Dataset entries:
---*---

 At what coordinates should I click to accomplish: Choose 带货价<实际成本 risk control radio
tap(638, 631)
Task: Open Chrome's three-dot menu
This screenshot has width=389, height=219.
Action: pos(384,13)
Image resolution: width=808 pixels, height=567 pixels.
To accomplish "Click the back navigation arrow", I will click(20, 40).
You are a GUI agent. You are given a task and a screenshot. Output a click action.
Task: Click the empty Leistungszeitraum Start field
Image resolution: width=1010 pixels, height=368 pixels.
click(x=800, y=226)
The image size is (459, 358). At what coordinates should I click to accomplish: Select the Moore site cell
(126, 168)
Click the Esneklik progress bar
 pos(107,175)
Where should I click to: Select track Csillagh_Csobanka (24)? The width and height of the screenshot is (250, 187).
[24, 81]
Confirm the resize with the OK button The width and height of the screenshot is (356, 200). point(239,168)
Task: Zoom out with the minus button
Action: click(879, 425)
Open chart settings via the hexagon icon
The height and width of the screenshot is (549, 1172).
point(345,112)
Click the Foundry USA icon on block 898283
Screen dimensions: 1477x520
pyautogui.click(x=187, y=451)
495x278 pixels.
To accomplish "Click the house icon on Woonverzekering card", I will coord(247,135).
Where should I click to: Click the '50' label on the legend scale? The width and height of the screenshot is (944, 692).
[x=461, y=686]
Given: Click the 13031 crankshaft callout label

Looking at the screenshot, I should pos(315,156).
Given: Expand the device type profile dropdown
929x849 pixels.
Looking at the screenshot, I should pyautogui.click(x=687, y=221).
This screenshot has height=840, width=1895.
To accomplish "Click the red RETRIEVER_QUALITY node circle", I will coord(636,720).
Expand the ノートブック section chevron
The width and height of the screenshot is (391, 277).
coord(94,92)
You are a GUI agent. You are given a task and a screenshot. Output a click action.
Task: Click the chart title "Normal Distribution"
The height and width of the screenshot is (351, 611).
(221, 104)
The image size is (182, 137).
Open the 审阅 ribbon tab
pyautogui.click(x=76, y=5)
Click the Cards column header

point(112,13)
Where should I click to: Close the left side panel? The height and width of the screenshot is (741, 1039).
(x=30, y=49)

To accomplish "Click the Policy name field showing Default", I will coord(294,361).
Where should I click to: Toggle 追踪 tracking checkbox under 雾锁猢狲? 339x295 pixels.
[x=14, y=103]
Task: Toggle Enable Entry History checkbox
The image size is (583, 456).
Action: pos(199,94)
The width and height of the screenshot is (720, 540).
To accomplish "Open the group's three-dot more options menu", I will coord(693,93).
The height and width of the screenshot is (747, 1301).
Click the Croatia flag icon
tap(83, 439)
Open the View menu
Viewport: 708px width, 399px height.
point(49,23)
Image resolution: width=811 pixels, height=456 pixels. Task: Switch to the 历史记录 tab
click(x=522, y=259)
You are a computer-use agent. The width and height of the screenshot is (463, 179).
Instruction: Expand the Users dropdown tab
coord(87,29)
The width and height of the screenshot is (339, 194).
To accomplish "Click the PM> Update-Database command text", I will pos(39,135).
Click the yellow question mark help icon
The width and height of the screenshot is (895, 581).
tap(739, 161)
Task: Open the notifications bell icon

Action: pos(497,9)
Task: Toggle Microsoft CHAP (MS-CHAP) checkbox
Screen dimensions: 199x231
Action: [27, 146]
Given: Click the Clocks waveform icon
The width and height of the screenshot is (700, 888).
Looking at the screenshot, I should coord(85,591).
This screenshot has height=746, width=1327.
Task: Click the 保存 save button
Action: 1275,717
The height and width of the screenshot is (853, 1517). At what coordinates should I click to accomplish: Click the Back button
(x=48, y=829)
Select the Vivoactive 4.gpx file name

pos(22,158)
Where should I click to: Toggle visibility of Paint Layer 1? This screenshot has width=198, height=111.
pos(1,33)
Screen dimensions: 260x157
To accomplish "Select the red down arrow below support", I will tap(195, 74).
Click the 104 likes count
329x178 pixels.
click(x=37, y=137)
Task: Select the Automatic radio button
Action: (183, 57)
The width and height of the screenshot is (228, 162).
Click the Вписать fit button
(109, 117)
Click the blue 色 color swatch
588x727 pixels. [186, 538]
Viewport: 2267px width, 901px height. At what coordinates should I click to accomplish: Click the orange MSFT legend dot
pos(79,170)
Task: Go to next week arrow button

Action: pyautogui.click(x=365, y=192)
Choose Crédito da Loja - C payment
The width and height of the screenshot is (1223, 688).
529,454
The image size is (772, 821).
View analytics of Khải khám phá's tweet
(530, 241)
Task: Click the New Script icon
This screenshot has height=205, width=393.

---*---

Pull out each line of the items above that contains the word "resolution".

Image resolution: width=808 pixels, height=567 pixels.
Image resolution: width=1010 pixels, height=368 pixels.
Image resolution: width=811 pixels, height=456 pixels. Task: Switch to the 历史记录 tab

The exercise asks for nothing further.